Attach filesAttach ScreenshotVotersWatch issueWatchersCreate sub-taskLinkCloneUpdate Comment AuthorReplace String in CommentUpdate Comment VisibilityDelete Comments
    XMLWordPrintableJSON

Details

    • Bug
    • Status: Closed
    • Major
    • Resolution: Cannot Reproduce
    • 10.1.1.0
    • None
    • Store
    • None
    • ibm142, machine is a dell, 1cpu, 256MB RAM, ~497Mhz, has an IDE disk and has write cache enabled.

    Description

      The stress.multi test failed for encryption run with ibm142 on the following kind of machine once when running derbyall suite but have not been able to reproduce it since then.

      The machine on which it failed is a - dell, 1cpu, 256MB RAM, ~497Mhz, has an IDE disk and has write cache enabled. As far as I can tell, the machine was up and running ok when the tests were running.

      Looking at the test directory for the stress.multi test, the derby.log seems to have a lot of interrupts and looking at the errors shows the following boot error.

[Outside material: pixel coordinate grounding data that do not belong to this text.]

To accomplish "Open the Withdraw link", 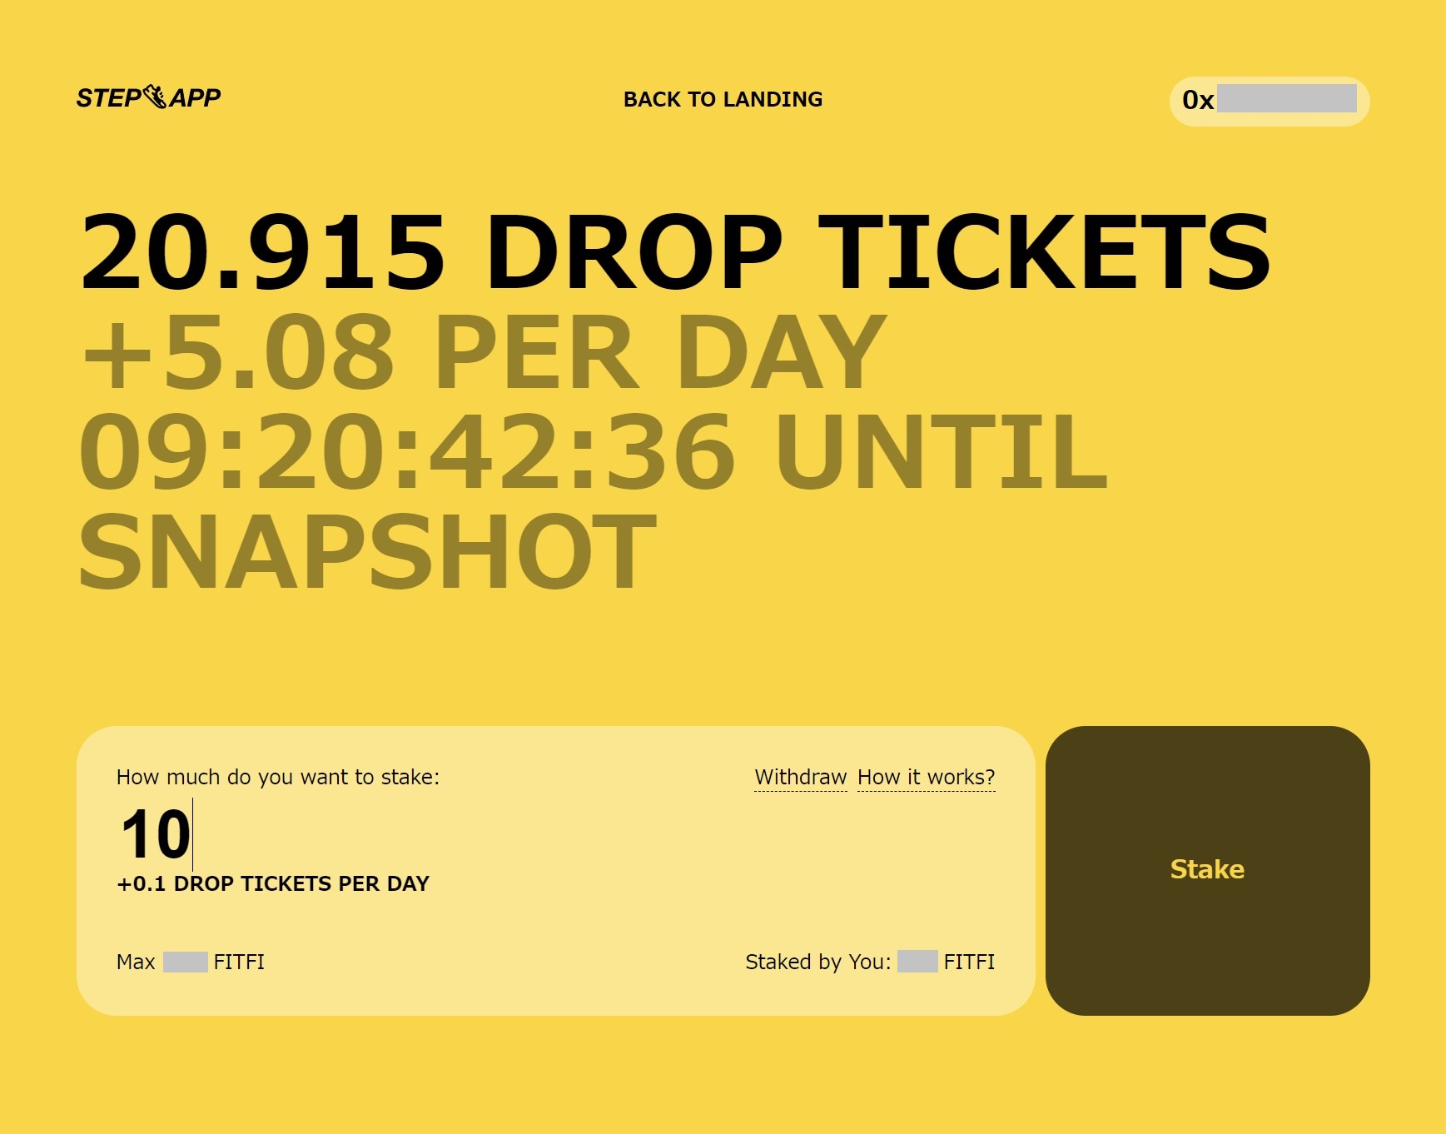I will pos(800,778).
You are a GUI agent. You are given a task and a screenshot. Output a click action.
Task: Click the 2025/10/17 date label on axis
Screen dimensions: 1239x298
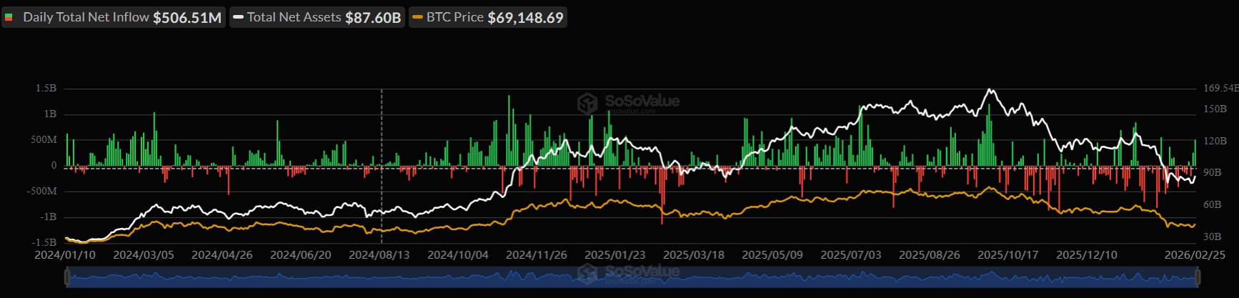1007,255
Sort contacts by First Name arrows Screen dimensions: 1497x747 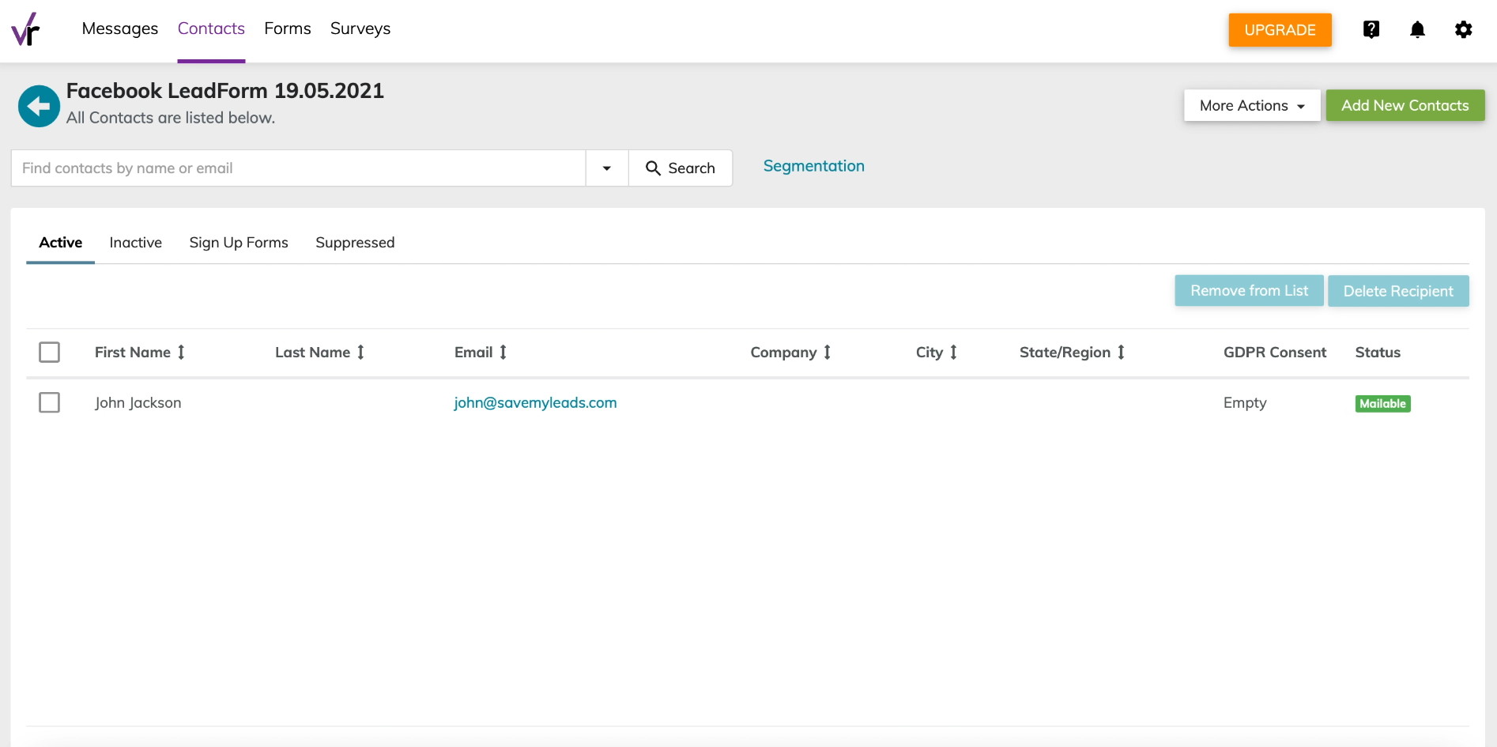coord(181,353)
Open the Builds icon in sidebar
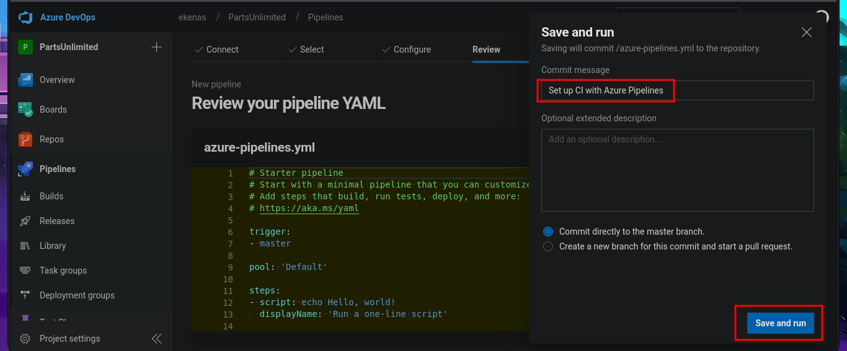The width and height of the screenshot is (847, 351). (x=25, y=196)
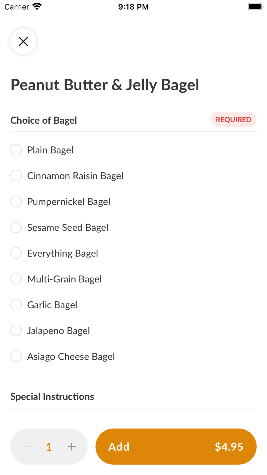Select Multi-Grain Bagel radio button

point(16,279)
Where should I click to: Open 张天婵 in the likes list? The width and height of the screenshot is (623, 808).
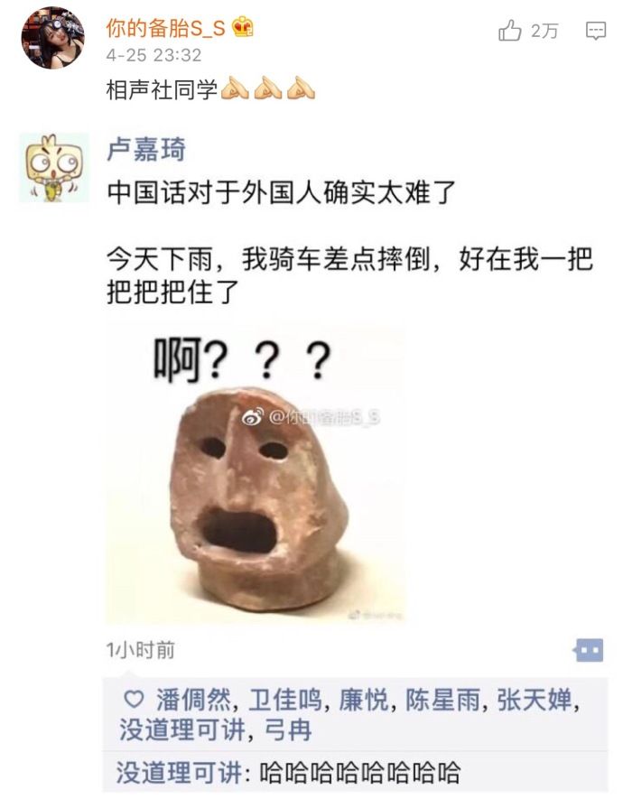click(x=534, y=701)
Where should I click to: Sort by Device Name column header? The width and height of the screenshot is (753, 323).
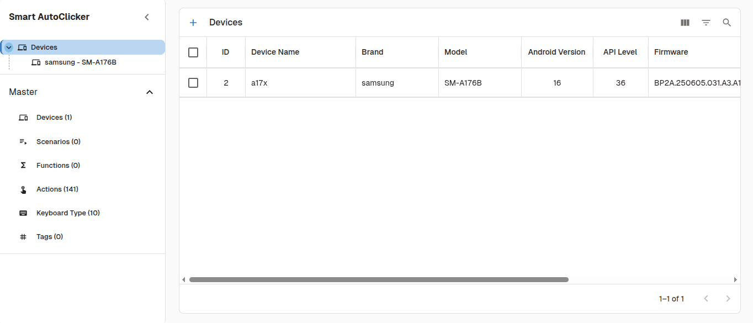point(275,52)
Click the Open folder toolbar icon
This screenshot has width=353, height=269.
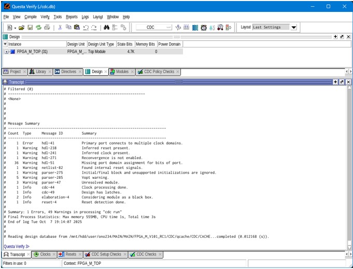22,27
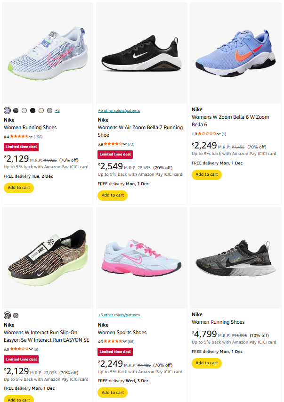Image resolution: width=284 pixels, height=402 pixels.
Task: Click the 4.3 star rating on Women Sports Shoes
Action: pos(113,342)
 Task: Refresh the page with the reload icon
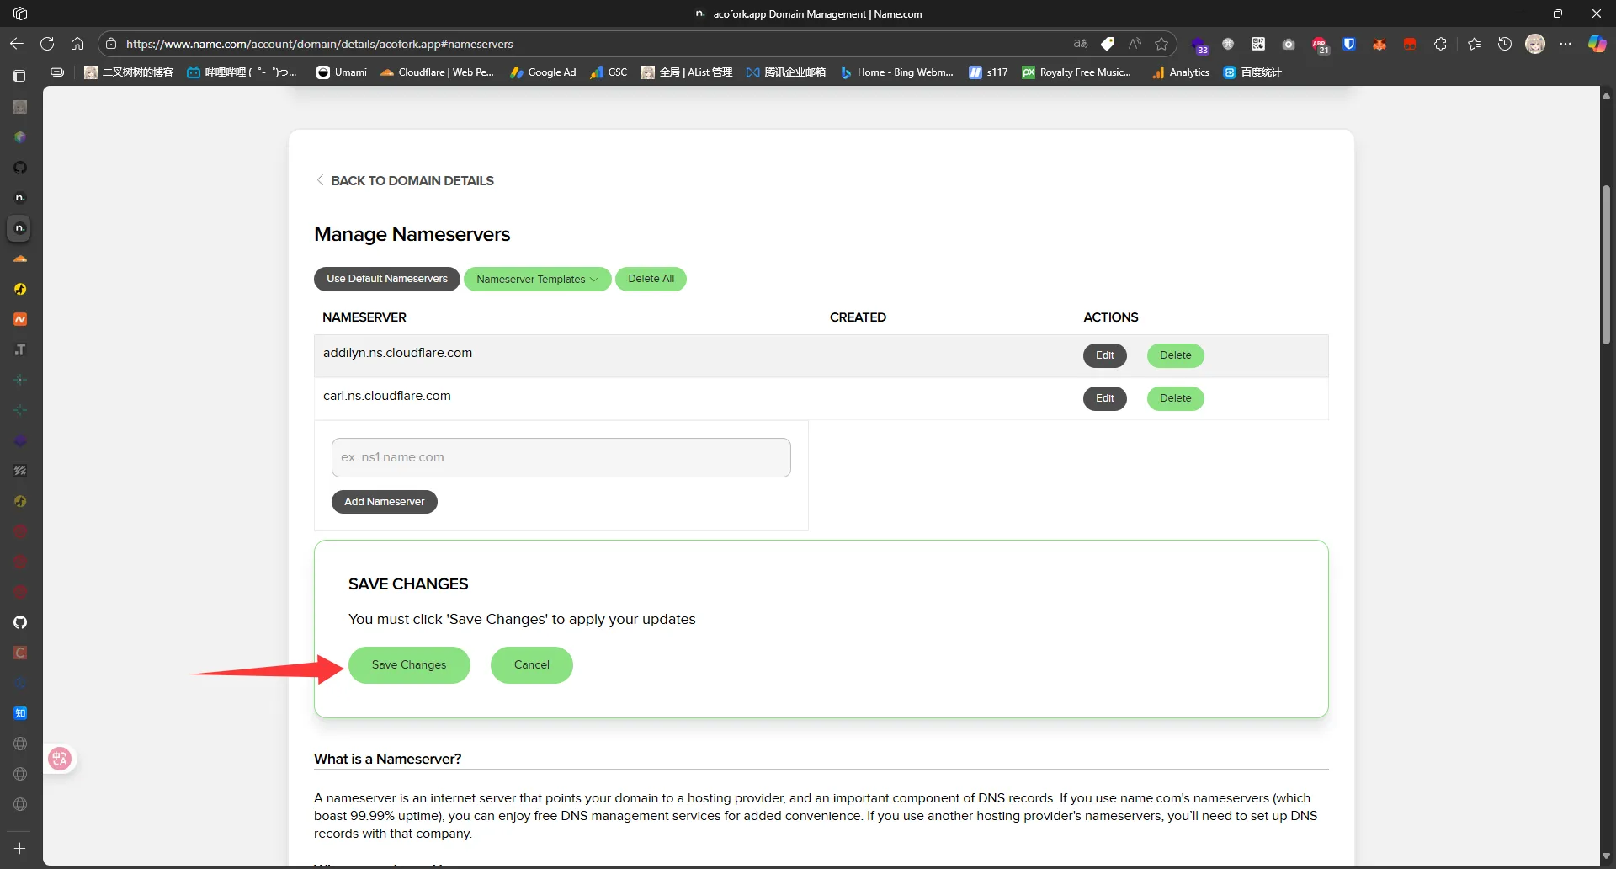(x=47, y=44)
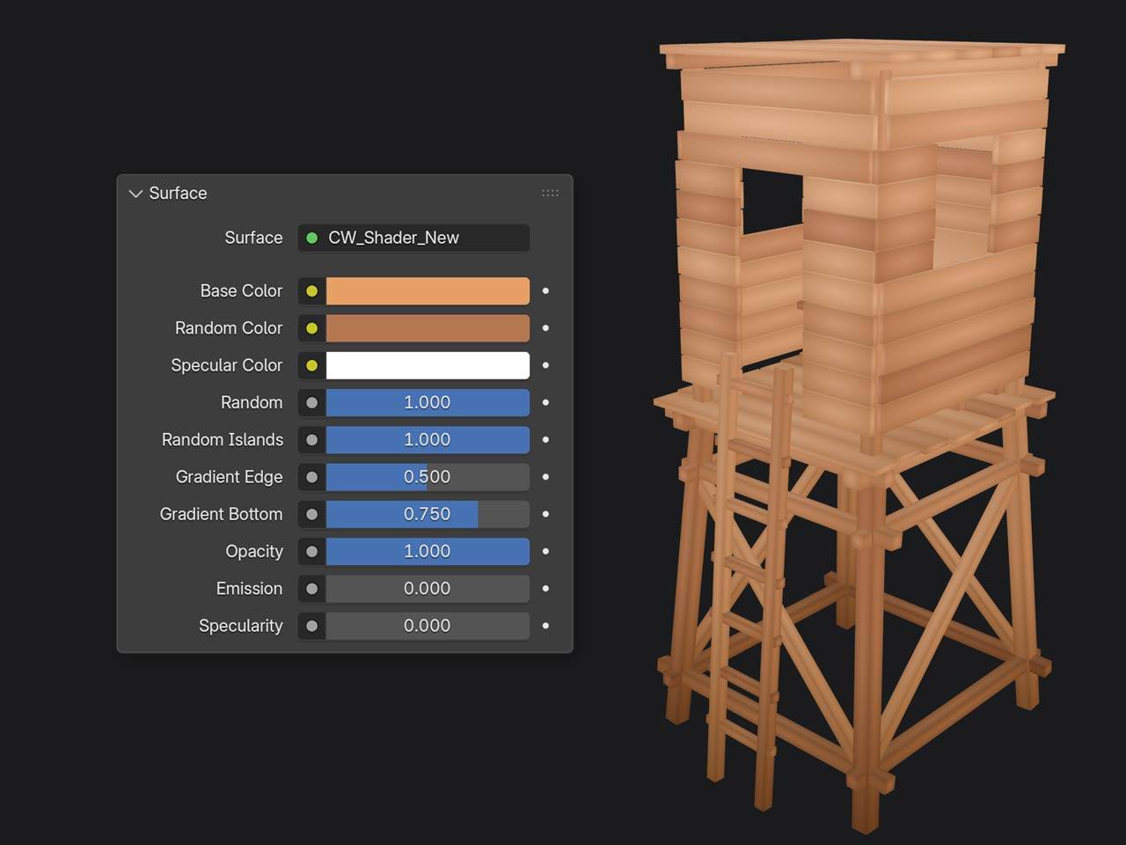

      Booting Derby version The Apache Software Foundation - Apache Derby - 10.1.0.0 alpha - (31132): instance c013800d-0103-64b3-44ec-ffffa1f4cf33
      on database directory E:\classtest\JarResults.2005-04-20\ibm142_derbyall\derbyall\encryptionAll\encryption\multi\stress\mydb
      ERROR XSLA7: Cannot redo operation Page Operation: Page(5,Container(0, 384)) pageVersion 3 : Insert : Slot=2 recordId=8 in the log.

      Here are some of my notes in trying to debug this:

      0) Copied the problematic database to a safe location and used sane jars for debugging.
      1) Tried to boot the database using ij , and with the following debug property set - derby.debug.true=DumpLogOnly, this dumped all the log records into derby.log. Then searching for log records for the container(0,384) - found only 3 log records pertaining to it.

      there is one for create container and 2 records for insert.
      Space Operation for create container ( 0,384)
      Page operation for (Page 5, Container(0,384)), version 3 ,
      involving an insert at slot 2, record 8.
      Page operation for version 4, involving insert at slot 3,
      record 9.

      => There were no initPage operation for this page or any records pertaining to pageversion 1,2. This means that log records were missing, but the only case this would be ok is if it was a system catalog table. Since in case of create database, we flush the data pages to disk itself, so no logs in this case is OK.

      2)Next step - tried to verify if it was a system catalog table.
      Looking in the org.apache.derby.impl.store.access.RAMAccessManager, getNextConglomId(), the container key - 384 maps to 18th id.
      One way I verified it was I created another empty database and saw if this table existed c180.dat and it did.. which is right that is a system catalog table.

      3) To find the actual cause of the redo exception, I put in printstack traces in the code, and putting in the debugger - the error printed was
      ERROR XSDB1: Unknown page format at page Page(5,Container(0, 384))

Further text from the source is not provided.